The Jaguars, ignoring the marketing potential of drafting Tebow and rather admirably, if somewhat surprisingly, putting their on-field priorities first, nonetheless cashed in with a 63,000 crowd, not far off their capacity.
Hold on. This team that is supposedly unloved by it’s own city drew 63,000 fans for the opening game of the season? The community, feeling the pressure of a potential departure, has produced 15,000 new season tickets. That’s impressive but even last season’s supposedly poor crowds actually averaged 49,000, which while at the bottom end of the NFL’s scale isn’t that bad a turnout for a small market.
In international terms, even last year’s poor turnouts would be bigger than the average attendance for Europe’s top soccer leagues.
The Jags’ stadium, traditionally known as the Municipal Stadium but now EverBank Field, is close to downtown and snuggled next to the banks of the St. Johns river and is surrounded by narrow streets, a refreshing change to the newly built out-of-town NFL venues with massive car parks and little soul.
There is something different about a tailgate in a small lot next to a classically Southern wooden house with the smell of B-B-Q dominating the area and local folk, not some faceless corporation, offering up their square meters for parking.
Inside, the stadium is totally open, it looks and feels like a college football venue and indeed it hosts a number of big college games each year – including the Florida vs Georgia classic and the post-season Gator Bowl.
It is clearly a venue built for outdoor football for real fans not corporate guests, which is probably just as well, given that on Sunday the only sections of empty seats were in the most expensive central areas.
The Jaguars aren’t going to be installing a teal carpet to greet celebrities anytime soon (unlike their South Florida neighbours, the Miami Dolphins who now have an ‘orange carpet’ for the likes of Kim Kardashian and Jennifer Lopez to pout on) and the official 67,000 capacity for NFL games is still going to be a hard sell, but it would be a crying shame if the stadium and city were to find themselves without an NFL team.
There is nothing glamorous about Jacksonville or their Jaguars team but since when was American football supposed to be about glamour?
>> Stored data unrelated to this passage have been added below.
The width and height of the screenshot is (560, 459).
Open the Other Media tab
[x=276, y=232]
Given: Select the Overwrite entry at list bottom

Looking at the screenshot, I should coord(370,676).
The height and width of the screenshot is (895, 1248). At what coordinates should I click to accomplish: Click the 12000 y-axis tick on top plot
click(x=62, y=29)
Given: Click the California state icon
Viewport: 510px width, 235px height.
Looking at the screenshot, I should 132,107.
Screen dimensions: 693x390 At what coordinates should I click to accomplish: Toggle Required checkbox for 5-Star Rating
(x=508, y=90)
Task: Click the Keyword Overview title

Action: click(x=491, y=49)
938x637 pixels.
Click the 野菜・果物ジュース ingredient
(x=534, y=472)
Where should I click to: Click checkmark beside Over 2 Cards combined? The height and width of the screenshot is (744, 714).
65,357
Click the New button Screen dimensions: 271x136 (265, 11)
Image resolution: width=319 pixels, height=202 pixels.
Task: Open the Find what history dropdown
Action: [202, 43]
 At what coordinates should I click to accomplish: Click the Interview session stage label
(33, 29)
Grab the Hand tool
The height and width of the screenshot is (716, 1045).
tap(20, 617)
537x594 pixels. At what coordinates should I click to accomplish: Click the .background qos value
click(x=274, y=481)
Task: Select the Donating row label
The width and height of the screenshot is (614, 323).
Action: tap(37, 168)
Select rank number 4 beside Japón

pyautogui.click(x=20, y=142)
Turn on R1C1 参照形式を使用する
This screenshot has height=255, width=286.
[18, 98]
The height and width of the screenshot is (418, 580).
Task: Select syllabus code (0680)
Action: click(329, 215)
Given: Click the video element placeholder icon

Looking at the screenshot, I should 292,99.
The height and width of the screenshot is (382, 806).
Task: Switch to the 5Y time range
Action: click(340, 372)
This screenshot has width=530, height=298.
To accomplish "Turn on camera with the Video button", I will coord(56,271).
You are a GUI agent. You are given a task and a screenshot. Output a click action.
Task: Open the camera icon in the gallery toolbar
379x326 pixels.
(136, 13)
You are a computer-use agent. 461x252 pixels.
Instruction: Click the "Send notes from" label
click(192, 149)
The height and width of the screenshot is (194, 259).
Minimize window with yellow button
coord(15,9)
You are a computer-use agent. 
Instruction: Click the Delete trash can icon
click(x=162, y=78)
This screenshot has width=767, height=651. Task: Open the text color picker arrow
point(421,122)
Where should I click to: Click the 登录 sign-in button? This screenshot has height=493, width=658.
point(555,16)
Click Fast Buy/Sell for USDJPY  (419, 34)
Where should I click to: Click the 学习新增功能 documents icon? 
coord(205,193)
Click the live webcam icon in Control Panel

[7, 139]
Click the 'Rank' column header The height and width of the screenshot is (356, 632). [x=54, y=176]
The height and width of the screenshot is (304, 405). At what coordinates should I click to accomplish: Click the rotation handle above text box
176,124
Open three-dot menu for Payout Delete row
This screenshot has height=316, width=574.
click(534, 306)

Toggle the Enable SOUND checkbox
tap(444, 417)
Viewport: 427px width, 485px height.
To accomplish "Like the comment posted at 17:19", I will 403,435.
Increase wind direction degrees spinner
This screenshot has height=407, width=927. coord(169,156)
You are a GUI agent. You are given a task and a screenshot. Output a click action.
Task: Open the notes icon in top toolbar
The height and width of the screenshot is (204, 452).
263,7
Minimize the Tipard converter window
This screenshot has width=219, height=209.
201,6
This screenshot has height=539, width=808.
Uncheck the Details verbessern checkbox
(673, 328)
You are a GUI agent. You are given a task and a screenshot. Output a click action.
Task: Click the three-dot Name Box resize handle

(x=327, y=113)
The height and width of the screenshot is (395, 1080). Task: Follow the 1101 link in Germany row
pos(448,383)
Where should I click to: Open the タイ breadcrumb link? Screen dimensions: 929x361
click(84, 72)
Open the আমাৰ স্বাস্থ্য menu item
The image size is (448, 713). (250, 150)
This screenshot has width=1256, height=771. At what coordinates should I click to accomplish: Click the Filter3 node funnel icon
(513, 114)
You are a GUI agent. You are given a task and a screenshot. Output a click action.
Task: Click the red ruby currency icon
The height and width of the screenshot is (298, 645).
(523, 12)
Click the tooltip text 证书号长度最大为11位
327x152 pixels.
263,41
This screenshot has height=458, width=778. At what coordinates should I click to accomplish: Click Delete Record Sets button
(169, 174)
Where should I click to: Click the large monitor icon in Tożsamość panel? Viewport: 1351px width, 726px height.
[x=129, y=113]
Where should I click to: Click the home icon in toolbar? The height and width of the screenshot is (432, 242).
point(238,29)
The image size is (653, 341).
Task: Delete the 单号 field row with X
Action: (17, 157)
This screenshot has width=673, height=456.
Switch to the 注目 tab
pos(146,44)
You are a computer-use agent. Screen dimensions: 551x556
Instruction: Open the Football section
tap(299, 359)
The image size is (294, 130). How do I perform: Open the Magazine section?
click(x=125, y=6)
Isn’t this the game of the hard-working American driving a pick-up truck to a tailgate, drinking a few beers, grilling a few burgers and then roaring on his team?
Isn’t a southern city like Jacksonville, with men who talk about admiring Tim Tebow’s “testimony” taking their sons to the game, more in tune with the traditions of this sport than L.A, Orlando, Vegas or, heaven forbid, London?
And what happens to the hardcore fan-base in Jacksonville, if their team is taken elsewhere?
Condemned to Sundays of watching their former rivals playing on television, they will no doubt refocus their passion purely on Saturday college football, as so many communities do. What happens to a city without any other major sports team if their only one packs up and moves? How will that affect the young people growing up in that city or the older folk who have retired in the area?
What happens to the Jacksonville Jaguars in the next few years will, one way or another, tell us quite a lot about the nature of the modern NFL and indeed the character of contemporary professional sport in the United States.